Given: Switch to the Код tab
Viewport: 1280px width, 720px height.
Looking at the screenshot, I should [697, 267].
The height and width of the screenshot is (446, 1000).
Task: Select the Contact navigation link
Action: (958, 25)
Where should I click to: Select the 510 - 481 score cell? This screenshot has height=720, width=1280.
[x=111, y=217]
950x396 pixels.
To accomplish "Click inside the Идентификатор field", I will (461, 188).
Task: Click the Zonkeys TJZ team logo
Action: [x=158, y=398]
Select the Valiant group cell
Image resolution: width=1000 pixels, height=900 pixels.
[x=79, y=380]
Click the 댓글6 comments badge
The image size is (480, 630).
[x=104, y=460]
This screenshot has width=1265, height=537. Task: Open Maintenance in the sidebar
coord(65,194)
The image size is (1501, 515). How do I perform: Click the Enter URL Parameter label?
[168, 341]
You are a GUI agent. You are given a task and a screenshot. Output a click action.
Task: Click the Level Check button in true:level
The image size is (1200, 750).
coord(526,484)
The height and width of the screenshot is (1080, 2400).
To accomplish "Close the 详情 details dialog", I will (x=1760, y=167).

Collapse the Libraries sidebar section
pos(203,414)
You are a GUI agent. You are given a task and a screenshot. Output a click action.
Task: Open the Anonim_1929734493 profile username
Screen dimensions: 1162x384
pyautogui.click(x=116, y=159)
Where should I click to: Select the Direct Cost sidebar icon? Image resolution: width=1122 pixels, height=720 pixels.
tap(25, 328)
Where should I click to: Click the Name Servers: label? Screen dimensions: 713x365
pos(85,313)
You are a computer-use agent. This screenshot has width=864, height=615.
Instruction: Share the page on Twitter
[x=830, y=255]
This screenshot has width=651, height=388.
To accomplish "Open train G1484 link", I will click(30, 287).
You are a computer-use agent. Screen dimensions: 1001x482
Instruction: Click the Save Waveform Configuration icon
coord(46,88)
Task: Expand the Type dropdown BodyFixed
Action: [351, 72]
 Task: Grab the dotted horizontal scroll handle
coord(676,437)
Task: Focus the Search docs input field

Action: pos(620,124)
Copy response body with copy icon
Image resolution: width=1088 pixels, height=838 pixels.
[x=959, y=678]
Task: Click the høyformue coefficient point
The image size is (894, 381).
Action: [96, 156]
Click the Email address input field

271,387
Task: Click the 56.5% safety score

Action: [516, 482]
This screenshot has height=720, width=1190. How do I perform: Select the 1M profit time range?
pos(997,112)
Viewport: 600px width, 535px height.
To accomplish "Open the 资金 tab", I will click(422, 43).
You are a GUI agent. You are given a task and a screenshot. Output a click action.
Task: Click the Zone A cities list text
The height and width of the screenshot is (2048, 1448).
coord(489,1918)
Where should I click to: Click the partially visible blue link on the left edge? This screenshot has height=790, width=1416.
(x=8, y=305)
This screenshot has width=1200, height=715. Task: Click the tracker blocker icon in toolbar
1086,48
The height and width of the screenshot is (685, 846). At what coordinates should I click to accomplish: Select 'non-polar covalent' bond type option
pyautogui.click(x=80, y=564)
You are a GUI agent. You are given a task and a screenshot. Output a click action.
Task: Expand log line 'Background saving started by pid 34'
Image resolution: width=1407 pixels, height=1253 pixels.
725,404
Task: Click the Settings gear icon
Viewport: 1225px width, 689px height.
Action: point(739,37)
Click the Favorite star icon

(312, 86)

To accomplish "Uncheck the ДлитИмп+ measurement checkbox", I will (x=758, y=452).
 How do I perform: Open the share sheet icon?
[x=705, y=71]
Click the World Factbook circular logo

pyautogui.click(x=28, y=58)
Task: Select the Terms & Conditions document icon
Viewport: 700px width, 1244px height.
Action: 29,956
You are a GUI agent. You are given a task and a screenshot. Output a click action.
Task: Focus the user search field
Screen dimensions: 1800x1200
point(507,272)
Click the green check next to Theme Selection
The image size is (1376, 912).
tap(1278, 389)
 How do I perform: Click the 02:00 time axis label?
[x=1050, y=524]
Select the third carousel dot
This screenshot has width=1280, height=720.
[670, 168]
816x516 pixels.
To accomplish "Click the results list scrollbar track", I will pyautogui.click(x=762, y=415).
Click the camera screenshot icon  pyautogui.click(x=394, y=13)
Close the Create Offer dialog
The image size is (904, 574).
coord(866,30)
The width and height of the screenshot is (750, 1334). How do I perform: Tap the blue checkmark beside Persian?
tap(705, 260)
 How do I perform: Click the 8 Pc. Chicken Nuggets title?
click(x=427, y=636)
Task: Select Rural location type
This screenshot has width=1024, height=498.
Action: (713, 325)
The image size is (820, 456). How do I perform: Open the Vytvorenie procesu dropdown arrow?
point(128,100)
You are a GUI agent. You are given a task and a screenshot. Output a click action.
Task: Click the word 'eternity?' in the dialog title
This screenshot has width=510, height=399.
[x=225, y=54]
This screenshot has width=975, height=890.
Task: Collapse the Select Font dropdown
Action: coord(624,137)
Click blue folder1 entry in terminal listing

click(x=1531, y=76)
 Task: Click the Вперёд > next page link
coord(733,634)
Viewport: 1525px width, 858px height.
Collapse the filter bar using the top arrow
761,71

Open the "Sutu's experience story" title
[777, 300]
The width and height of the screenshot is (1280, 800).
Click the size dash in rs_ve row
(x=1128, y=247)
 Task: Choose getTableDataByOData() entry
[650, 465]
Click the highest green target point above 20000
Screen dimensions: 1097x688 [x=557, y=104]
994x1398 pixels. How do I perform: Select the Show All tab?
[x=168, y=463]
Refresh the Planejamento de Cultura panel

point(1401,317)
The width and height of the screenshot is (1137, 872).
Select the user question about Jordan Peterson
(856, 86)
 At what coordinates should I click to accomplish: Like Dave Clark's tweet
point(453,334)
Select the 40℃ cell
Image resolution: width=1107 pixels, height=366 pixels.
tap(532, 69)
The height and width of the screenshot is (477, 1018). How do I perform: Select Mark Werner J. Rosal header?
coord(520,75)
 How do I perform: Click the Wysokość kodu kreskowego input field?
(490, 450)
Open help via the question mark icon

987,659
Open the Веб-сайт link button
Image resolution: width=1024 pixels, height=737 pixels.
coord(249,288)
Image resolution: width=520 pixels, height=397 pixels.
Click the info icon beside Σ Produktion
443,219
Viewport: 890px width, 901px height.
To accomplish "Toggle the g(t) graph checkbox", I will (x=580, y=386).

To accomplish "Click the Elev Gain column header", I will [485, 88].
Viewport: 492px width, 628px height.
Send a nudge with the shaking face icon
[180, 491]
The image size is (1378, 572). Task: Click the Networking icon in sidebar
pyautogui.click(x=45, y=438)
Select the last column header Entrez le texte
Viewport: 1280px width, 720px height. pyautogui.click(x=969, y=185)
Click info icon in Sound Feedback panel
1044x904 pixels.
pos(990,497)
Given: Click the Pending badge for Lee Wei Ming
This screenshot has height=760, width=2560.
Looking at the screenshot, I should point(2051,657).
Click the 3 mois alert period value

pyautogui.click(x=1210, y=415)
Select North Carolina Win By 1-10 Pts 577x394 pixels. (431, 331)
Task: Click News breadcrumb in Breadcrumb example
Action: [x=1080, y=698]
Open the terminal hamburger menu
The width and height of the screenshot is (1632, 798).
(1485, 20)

- **WORK INSTRUCTION**: Set the listing above down again exactly.

- **RESULT BELOW**:
Given: Switch to the Код tab
Viewport: 1280px width, 720px height.
Looking at the screenshot, I should [697, 267].
The height and width of the screenshot is (446, 1000).
Task: Select the Contact navigation link
Action: (958, 25)
Where should I click to: Select the 510 - 481 score cell? This screenshot has height=720, width=1280.
[x=111, y=217]
950x396 pixels.
To accomplish "Click inside the Идентификатор field", I will (461, 188).
Task: Click the Zonkeys TJZ team logo
Action: [x=158, y=398]
Select the Valiant group cell
Image resolution: width=1000 pixels, height=900 pixels.
[x=79, y=380]
Click the 댓글6 comments badge
The image size is (480, 630).
[x=104, y=460]
This screenshot has width=1265, height=537. Task: Open Maintenance in the sidebar
coord(65,194)
The image size is (1501, 515). How do I perform: Click the Enter URL Parameter label?
[168, 341]
You are a GUI agent. You are given a task and a screenshot. Output a click action.
Task: Click the Level Check button in true:level
The image size is (1200, 750).
coord(526,484)
The height and width of the screenshot is (1080, 2400).
To accomplish "Close the 详情 details dialog", I will (x=1760, y=167).

Collapse the Libraries sidebar section
pos(203,414)
You are a GUI agent. You are given a task and a screenshot. Output a click action.
Task: Open the Anonim_1929734493 profile username
Screen dimensions: 1162x384
pyautogui.click(x=116, y=159)
Where should I click to: Select the Direct Cost sidebar icon? Image resolution: width=1122 pixels, height=720 pixels.
tap(25, 328)
Where should I click to: Click the Name Servers: label? Screen dimensions: 713x365
pos(85,313)
You are a computer-use agent. This screenshot has width=864, height=615.
Instruction: Share the page on Twitter
[x=830, y=255]
This screenshot has width=651, height=388.
To accomplish "Open train G1484 link", I will click(30, 287).
You are a computer-use agent. Screen dimensions: 1001x482
Instruction: Click the Save Waveform Configuration icon
coord(46,88)
Task: Expand the Type dropdown BodyFixed
Action: [351, 72]
 Task: Grab the dotted horizontal scroll handle
coord(676,437)
Task: Focus the Search docs input field

Action: pos(620,124)
Copy response body with copy icon
Image resolution: width=1088 pixels, height=838 pixels.
[x=959, y=678]
Task: Click the høyformue coefficient point
The image size is (894, 381).
Action: [96, 156]
Click the Email address input field

271,387
Task: Click the 56.5% safety score

Action: [516, 482]
This screenshot has height=720, width=1190. How do I perform: Select the 1M profit time range?
pos(997,112)
Viewport: 600px width, 535px height.
To accomplish "Open the 资金 tab", I will click(422, 43).
You are a GUI agent. You are given a task and a screenshot. Output a click action.
Task: Click the Zone A cities list text
The height and width of the screenshot is (2048, 1448).
coord(489,1918)
Where should I click to: Click the partially visible blue link on the left edge? This screenshot has height=790, width=1416.
(x=8, y=305)
This screenshot has width=1200, height=715. Task: Click the tracker blocker icon in toolbar
1086,48
The height and width of the screenshot is (685, 846). At what coordinates should I click to accomplish: Select 'non-polar covalent' bond type option
pyautogui.click(x=80, y=564)
You are a GUI agent. You are given a task and a screenshot. Output a click action.
Task: Expand log line 'Background saving started by pid 34'
Image resolution: width=1407 pixels, height=1253 pixels.
725,404
Task: Click the Settings gear icon
Viewport: 1225px width, 689px height.
Action: point(739,37)
Click the Favorite star icon

(312, 86)

To accomplish "Uncheck the ДлитИмп+ measurement checkbox", I will (x=758, y=452).
 How do I perform: Open the share sheet icon?
[x=705, y=71]
Click the World Factbook circular logo

pyautogui.click(x=28, y=58)
Task: Select the Terms & Conditions document icon
Viewport: 700px width, 1244px height.
Action: 29,956
You are a GUI agent. You are given a task and a screenshot. Output a click action.
Task: Focus the user search field
Screen dimensions: 1800x1200
point(507,272)
Click the green check next to Theme Selection
The image size is (1376, 912).
tap(1278, 389)
 How do I perform: Click the 02:00 time axis label?
[x=1050, y=524]
Select the third carousel dot
This screenshot has width=1280, height=720.
[670, 168]
816x516 pixels.
To accomplish "Click the results list scrollbar track", I will pyautogui.click(x=762, y=415).
Click the camera screenshot icon  pyautogui.click(x=394, y=13)
Close the Create Offer dialog
The image size is (904, 574).
coord(866,30)
The width and height of the screenshot is (750, 1334). How do I perform: Tap the blue checkmark beside Persian?
tap(705, 260)
 How do I perform: Click the 8 Pc. Chicken Nuggets title?
click(x=427, y=636)
Task: Select Rural location type
This screenshot has width=1024, height=498.
Action: (713, 325)
The image size is (820, 456). How do I perform: Open the Vytvorenie procesu dropdown arrow?
point(128,100)
You are a GUI agent. You are given a task and a screenshot. Output a click action.
Task: Click the word 'eternity?' in the dialog title
This screenshot has width=510, height=399.
[x=225, y=54]
This screenshot has width=975, height=890.
Task: Collapse the Select Font dropdown
Action: coord(624,137)
Click blue folder1 entry in terminal listing

click(x=1531, y=76)
 Task: Click the Вперёд > next page link
coord(733,634)
Viewport: 1525px width, 858px height.
Collapse the filter bar using the top arrow
761,71

Open the "Sutu's experience story" title
[777, 300]
The width and height of the screenshot is (1280, 800).
Click the size dash in rs_ve row
(x=1128, y=247)
 Task: Choose getTableDataByOData() entry
[650, 465]
Click the highest green target point above 20000
Screen dimensions: 1097x688 [x=557, y=104]
994x1398 pixels. How do I perform: Select the Show All tab?
[x=168, y=463]
Refresh the Planejamento de Cultura panel

point(1401,317)
The width and height of the screenshot is (1137, 872).
Select the user question about Jordan Peterson
(856, 86)
 At what coordinates should I click to accomplish: Like Dave Clark's tweet
point(453,334)
Select the 40℃ cell
Image resolution: width=1107 pixels, height=366 pixels.
tap(532, 69)
The height and width of the screenshot is (477, 1018). How do I perform: Select Mark Werner J. Rosal header?
coord(520,75)
 How do I perform: Click the Wysokość kodu kreskowego input field?
(490, 450)
Open help via the question mark icon

987,659
Open the Веб-сайт link button
Image resolution: width=1024 pixels, height=737 pixels.
coord(249,288)
Image resolution: width=520 pixels, height=397 pixels.
Click the info icon beside Σ Produktion
443,219
Viewport: 890px width, 901px height.
To accomplish "Toggle the g(t) graph checkbox", I will (x=580, y=386).

To accomplish "Click the Elev Gain column header", I will [485, 88].
Viewport: 492px width, 628px height.
Send a nudge with the shaking face icon
[180, 491]
The image size is (1378, 572). Task: Click the Networking icon in sidebar
pyautogui.click(x=45, y=438)
Select the last column header Entrez le texte
Viewport: 1280px width, 720px height. pyautogui.click(x=969, y=185)
Click info icon in Sound Feedback panel
1044x904 pixels.
pos(990,497)
Given: Click the Pending badge for Lee Wei Ming
This screenshot has height=760, width=2560.
Looking at the screenshot, I should point(2051,657).
Click the 3 mois alert period value

pyautogui.click(x=1210, y=415)
Select North Carolina Win By 1-10 Pts 577x394 pixels. (431, 331)
Task: Click News breadcrumb in Breadcrumb example
Action: [x=1080, y=698]
Open the terminal hamburger menu
The width and height of the screenshot is (1632, 798).
(1485, 20)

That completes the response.